By Dolores Kong and Dan Ring
Ready, set, and the virtual starting pistol in Acadia National Park has gone off!
More than 200 racers, from Scotland to Hawaii, Maine to Florida, have signed up to run, walk, step-count or hike their way along a custom Racery.com virtual route, beginning atop Cadillac Mountain in Acadia and ending at exactly 100 miles, to mark the national park’s centennial.
The virtual Acadia Centennial Trek route winds its way along sections of the Park Loop Road and carriage roads, and up and over the 26 peaks of Mount Desert Island, incorporating parts of real-life area half-marathon and marathon routes, and ending at the real-life finishing line of Mount Desert Island Marathon and Half Marathon.
As bloggers at acadiaonmymind.com and authors of Falcon hiking guides to Acadia, we were looking for a special way to celebrate the park, and thought a free virtual race hosted by Racery.com, with the option to buy a finisher’s medal to help support the park would be just the thing.
The race and the medal are part of our commitment as official Acadia Centennial Partners, to help mark the park’s 100th anniversary. Plus it’s a fun way to stay motivated personally when it comes to fitness, and to keep in touch with family and friends.

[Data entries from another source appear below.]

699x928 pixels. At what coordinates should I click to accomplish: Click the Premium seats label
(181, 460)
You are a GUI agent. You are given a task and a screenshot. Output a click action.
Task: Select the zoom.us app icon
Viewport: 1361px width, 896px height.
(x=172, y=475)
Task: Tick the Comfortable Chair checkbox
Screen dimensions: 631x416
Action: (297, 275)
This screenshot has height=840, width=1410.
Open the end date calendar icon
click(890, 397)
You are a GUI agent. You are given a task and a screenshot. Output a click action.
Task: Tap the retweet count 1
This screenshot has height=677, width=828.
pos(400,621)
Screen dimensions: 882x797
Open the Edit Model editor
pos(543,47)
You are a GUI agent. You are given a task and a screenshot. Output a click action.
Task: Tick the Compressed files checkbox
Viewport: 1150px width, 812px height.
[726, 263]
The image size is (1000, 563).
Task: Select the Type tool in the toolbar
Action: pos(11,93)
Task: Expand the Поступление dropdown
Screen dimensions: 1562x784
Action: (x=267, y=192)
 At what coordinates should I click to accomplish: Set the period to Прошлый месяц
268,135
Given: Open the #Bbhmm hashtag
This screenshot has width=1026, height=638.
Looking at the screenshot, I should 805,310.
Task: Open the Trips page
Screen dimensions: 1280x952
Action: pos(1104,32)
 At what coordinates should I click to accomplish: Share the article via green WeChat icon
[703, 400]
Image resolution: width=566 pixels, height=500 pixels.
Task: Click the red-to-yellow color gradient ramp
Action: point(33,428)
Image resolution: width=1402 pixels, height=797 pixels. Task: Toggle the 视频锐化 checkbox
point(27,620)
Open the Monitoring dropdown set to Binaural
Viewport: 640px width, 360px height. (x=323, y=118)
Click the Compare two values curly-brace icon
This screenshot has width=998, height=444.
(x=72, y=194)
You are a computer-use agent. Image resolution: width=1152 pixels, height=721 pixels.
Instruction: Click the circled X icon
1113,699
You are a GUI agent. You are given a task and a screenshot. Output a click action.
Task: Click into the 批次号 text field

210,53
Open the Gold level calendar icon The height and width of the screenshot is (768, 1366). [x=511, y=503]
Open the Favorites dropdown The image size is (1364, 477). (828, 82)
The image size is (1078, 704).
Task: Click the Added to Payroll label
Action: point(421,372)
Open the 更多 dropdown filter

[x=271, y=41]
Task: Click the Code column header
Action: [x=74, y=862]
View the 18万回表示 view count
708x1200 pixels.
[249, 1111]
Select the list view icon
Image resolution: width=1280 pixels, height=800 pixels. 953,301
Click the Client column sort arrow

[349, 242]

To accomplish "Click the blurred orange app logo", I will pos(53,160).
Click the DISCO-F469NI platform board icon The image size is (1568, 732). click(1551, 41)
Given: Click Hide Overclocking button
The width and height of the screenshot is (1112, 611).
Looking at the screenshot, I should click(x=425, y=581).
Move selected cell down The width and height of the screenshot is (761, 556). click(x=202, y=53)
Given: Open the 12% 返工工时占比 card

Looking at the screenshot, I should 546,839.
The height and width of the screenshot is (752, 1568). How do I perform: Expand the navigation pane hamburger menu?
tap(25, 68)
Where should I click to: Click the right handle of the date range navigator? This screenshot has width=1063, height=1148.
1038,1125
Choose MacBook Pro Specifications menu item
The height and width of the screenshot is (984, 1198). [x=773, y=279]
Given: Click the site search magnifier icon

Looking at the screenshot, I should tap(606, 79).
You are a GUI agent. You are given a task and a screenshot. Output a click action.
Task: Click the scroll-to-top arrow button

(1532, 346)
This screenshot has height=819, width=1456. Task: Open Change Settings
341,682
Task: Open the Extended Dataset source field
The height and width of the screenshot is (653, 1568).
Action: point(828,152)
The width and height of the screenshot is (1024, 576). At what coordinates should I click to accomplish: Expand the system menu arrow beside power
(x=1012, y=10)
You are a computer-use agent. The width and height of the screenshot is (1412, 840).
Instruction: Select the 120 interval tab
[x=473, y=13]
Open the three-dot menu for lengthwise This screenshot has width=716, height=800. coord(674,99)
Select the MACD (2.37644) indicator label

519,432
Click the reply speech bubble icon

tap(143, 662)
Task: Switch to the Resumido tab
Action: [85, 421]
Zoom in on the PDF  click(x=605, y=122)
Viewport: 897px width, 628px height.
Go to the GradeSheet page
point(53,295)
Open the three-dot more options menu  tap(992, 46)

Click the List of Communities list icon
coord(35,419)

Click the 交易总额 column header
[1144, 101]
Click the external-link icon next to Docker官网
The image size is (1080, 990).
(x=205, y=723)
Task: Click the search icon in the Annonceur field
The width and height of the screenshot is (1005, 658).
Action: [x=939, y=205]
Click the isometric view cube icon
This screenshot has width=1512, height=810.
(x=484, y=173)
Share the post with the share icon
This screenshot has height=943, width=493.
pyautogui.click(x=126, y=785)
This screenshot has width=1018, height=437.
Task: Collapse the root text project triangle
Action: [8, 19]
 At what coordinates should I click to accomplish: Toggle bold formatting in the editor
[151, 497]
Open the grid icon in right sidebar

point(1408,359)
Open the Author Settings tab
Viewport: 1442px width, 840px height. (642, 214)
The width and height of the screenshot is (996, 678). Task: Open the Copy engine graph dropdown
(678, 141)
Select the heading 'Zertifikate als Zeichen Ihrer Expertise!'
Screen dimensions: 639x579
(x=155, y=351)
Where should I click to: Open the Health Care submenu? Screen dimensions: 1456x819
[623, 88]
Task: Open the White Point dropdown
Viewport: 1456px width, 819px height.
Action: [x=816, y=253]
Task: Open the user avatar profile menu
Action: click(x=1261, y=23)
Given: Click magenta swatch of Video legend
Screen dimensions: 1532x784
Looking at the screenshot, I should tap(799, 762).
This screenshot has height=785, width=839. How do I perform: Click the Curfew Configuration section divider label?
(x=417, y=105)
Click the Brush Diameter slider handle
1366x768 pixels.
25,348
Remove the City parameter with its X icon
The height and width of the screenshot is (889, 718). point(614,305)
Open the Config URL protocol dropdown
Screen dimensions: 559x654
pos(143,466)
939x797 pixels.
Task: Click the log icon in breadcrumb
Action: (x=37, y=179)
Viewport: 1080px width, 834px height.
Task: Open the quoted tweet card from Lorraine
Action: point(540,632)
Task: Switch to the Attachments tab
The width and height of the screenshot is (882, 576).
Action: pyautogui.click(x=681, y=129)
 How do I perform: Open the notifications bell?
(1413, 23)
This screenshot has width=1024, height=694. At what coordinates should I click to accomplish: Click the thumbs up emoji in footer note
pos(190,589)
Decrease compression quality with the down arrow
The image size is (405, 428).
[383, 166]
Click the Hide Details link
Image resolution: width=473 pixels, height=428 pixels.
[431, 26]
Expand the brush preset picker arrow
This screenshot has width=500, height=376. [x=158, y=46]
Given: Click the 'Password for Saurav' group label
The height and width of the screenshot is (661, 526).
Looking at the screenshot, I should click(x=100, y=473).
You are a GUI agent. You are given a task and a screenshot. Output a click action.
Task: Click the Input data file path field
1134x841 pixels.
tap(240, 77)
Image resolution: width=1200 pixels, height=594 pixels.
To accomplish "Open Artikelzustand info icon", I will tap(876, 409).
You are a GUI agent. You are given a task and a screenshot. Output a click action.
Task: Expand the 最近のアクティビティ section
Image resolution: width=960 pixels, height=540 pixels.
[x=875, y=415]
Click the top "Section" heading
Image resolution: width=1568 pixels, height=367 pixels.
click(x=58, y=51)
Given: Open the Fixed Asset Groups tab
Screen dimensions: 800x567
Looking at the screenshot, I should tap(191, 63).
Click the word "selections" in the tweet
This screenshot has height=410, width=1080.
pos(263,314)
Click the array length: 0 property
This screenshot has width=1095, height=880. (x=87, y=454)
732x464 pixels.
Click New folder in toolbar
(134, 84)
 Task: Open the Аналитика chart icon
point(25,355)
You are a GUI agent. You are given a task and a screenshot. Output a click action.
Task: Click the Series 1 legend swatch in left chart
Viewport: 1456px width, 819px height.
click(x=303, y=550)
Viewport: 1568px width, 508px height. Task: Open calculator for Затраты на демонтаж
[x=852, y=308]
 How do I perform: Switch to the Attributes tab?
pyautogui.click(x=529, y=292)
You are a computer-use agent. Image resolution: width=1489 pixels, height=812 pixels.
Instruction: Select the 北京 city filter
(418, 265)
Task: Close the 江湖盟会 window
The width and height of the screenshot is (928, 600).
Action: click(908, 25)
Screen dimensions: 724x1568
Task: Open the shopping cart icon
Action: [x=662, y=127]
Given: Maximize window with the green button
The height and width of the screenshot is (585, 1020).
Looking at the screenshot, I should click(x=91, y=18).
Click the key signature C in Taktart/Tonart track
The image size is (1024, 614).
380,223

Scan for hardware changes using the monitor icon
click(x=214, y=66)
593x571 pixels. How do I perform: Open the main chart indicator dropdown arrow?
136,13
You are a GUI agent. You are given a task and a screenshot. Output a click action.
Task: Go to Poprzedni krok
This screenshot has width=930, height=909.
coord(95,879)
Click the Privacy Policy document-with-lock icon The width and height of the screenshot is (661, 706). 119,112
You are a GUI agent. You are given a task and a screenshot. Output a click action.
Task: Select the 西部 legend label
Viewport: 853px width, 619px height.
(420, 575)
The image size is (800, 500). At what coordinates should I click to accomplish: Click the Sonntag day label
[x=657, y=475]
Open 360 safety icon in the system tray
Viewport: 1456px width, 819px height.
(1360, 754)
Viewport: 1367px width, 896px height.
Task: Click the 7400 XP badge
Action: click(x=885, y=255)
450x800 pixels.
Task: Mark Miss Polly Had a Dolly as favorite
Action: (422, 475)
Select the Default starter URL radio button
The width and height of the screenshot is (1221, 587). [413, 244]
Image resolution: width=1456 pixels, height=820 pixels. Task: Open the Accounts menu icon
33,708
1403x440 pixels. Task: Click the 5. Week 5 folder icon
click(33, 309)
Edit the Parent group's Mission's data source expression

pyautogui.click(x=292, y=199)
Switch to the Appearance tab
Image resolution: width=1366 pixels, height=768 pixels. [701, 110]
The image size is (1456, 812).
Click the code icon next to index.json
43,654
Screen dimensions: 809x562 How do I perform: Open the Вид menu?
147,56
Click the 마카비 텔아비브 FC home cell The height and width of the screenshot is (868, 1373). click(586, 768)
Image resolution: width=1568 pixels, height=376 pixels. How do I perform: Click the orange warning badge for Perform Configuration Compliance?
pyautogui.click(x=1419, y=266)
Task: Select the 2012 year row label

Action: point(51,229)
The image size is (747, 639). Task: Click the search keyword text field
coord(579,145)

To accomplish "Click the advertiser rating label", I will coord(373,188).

Founded first as a national monument in 1916, Acadia is one of the top 10 most visited national parks. More than 2 million visitors a year come to the coastal Maine park to hike its 155 miles of trails, or bicycle or walk its 45 miles of carriage roads.
We created the virtual race route by hand drawing it on Garminconnect.com, and shared the data with Racery.com to come up with the map for Racery.com/r/acadia-centennial-trek. Then we created a virtual guide to the 100 miles on our blog, with links to Google maps at virtual mile markers, so that people can envision where they are within the park, depending upon their ending mileage.
They don’t even have to have ever visited Acadia, to see some of what the park has to offer, by checking out the virtual guide. The optional finisher’s medal is now available for purchase on our blog, and was made in the USA by Ashworth Awards, the same company that has made the medals for the Boston Marathon. At least 5% of gross proceeds go to benefit Acadia, and people don’t even have to have already finished the virtual Trek to order.
We’ve been amazed by the 230 people who have signed up so far, and how much participants have gotten out of it.
Jennifer VanDongen of Bar Harbor, outdoor track coach for Mount Desert Island High School, was behind in training for her 4th Boston Marathon after a bout with pneumonia, and found the Trek to come at the perfect time.
“This Trek was a great motivator!” said VanDongen, whom we quoted in our blog post about the global reach of the Trek. “I completed my daily run, then would go back out and log some miles hiking, sometimes with my daughters.” VanDongen, whose Trek name is @jennvan, crossed the Acadia virtual race finish line first, in just 8 days, logging most of her 100 miles running and hiking in Acadia, and watching her position on an online map of the Trek get updated instantly with each day’s entries.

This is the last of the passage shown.